WORK TO DO: Format the items below as a Markdown table with the columns Row and Line, starting with the line that contains "Screen dimensions: 1920x1080" and going on through the line that contains "2296x1596 pixels. point(624,834)". Number each line, and leave blank lines out.

AVAILABLE DATA:
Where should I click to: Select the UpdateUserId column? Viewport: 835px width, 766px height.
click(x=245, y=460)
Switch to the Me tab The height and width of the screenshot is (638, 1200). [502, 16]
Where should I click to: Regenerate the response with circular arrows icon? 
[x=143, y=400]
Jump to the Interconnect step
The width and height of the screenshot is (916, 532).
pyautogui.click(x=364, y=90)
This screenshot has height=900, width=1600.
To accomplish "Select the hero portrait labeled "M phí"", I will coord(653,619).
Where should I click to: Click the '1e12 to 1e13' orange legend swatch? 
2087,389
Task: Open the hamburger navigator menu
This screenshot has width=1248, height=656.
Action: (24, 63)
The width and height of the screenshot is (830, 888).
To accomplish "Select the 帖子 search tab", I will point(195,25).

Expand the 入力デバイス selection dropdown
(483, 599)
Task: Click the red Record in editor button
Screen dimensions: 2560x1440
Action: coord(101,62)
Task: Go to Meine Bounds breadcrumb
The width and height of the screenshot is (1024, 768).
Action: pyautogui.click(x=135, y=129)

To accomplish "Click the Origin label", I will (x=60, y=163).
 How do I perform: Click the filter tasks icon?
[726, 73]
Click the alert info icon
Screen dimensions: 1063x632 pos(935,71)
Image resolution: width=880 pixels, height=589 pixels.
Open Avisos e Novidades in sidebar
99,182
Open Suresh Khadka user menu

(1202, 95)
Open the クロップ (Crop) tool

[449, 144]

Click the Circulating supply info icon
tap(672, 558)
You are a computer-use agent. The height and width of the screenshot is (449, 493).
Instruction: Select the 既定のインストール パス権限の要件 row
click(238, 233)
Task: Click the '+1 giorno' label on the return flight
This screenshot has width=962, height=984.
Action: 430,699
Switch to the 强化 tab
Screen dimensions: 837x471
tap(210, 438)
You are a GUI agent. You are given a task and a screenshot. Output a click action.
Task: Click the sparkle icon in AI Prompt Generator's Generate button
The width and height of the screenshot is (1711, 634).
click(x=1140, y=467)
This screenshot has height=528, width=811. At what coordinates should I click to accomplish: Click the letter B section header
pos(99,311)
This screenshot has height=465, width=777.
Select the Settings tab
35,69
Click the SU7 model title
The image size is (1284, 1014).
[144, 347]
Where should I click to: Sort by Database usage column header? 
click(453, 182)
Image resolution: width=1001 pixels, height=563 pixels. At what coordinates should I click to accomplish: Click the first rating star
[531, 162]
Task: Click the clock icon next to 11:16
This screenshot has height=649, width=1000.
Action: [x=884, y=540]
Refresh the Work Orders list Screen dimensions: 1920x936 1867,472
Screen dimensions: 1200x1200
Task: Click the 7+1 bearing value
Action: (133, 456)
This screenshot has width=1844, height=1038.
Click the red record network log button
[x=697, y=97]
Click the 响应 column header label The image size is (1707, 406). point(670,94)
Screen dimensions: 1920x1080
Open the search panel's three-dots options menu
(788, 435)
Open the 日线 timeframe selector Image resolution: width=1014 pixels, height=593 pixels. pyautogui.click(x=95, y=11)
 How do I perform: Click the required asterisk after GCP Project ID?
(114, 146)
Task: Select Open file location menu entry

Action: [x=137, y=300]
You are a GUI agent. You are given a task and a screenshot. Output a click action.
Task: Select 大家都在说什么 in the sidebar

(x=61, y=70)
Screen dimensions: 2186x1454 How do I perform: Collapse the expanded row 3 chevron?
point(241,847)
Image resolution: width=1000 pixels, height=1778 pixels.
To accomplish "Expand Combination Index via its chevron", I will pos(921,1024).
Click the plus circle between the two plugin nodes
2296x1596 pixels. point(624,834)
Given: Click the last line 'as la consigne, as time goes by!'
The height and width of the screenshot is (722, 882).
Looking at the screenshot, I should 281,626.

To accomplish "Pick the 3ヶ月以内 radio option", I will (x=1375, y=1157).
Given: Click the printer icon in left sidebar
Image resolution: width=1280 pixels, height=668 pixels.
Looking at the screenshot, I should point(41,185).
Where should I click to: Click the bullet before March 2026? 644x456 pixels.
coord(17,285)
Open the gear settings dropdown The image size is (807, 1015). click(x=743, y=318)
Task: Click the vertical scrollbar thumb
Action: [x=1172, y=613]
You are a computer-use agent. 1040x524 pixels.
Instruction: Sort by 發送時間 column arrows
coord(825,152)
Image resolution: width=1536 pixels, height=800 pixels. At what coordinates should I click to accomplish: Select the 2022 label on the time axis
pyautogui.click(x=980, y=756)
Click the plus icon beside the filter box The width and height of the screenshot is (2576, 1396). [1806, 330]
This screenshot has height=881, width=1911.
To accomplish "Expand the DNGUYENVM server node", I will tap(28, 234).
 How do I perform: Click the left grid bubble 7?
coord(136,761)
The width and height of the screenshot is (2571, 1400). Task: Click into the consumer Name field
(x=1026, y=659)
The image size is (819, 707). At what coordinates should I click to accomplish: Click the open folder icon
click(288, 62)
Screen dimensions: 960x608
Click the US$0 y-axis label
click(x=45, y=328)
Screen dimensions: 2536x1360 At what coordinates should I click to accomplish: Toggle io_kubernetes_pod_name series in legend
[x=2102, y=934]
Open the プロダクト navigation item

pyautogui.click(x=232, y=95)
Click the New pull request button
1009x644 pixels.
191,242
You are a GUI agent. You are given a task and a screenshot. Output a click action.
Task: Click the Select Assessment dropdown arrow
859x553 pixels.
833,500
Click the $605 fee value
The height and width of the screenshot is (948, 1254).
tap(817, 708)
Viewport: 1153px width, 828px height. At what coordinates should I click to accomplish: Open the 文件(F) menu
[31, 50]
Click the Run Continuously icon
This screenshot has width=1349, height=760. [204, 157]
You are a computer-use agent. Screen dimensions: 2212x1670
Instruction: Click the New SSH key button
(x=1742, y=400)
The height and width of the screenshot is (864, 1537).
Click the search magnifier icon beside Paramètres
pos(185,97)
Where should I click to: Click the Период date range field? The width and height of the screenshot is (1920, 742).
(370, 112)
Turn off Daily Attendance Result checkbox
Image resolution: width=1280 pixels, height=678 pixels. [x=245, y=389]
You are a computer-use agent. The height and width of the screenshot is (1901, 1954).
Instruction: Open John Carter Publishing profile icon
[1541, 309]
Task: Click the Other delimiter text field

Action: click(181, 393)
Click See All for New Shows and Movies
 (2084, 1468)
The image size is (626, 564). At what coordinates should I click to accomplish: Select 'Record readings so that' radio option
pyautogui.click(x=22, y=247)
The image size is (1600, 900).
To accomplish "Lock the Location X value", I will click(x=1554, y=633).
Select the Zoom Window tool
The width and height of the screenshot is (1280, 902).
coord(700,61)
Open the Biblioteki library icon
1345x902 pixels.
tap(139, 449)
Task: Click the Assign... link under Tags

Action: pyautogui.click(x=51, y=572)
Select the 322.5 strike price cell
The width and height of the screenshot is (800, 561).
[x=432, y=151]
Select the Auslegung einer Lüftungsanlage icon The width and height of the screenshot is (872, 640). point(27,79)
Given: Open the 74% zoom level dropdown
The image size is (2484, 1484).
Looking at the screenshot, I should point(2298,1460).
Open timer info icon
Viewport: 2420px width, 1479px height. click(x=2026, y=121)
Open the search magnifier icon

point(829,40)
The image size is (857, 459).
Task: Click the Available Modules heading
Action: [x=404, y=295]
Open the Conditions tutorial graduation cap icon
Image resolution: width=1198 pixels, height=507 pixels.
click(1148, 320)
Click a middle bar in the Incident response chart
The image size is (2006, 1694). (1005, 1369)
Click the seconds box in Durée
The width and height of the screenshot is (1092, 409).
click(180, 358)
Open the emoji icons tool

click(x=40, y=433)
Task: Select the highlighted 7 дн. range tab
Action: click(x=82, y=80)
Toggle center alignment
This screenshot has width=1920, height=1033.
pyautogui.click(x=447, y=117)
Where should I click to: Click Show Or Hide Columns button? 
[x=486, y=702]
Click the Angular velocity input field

TASK ANSWER:
| Row | Line |
|---|---|
| 1 | Screen dimensions: 1920x1080 |
| 2 | Open the search panel's three-dots options menu |
| 3 | (788, 435) |
| 4 | Open the 日线 timeframe selector Image resolution: width=1014 pixels, height=593 pixels. pyautogui.click(x=95, y=11) |
| 5 |  How do I perform: Click the required asterisk after GCP Project ID? |
| 6 | (114, 146) |
| 7 | Task: Select Open file location menu entry |
| 8 | Action: [x=137, y=300] |
| 9 | You are a GUI agent. You are given a task and a screenshot. Output a click action. |
| 10 | Task: Select 大家都在说什么 in the sidebar |
| 11 | (x=61, y=70) |
| 12 | Screen dimensions: 2186x1454 How do I perform: Collapse the expanded row 3 chevron? |
| 13 | point(241,847) |
| 14 | Image resolution: width=1000 pixels, height=1778 pixels. |
| 15 | To accomplish "Expand Combination Index via its chevron", I will pos(921,1024). |
| 16 | Click the plus circle between the two plugin nodes |
| 17 | 2296x1596 pixels. point(624,834) |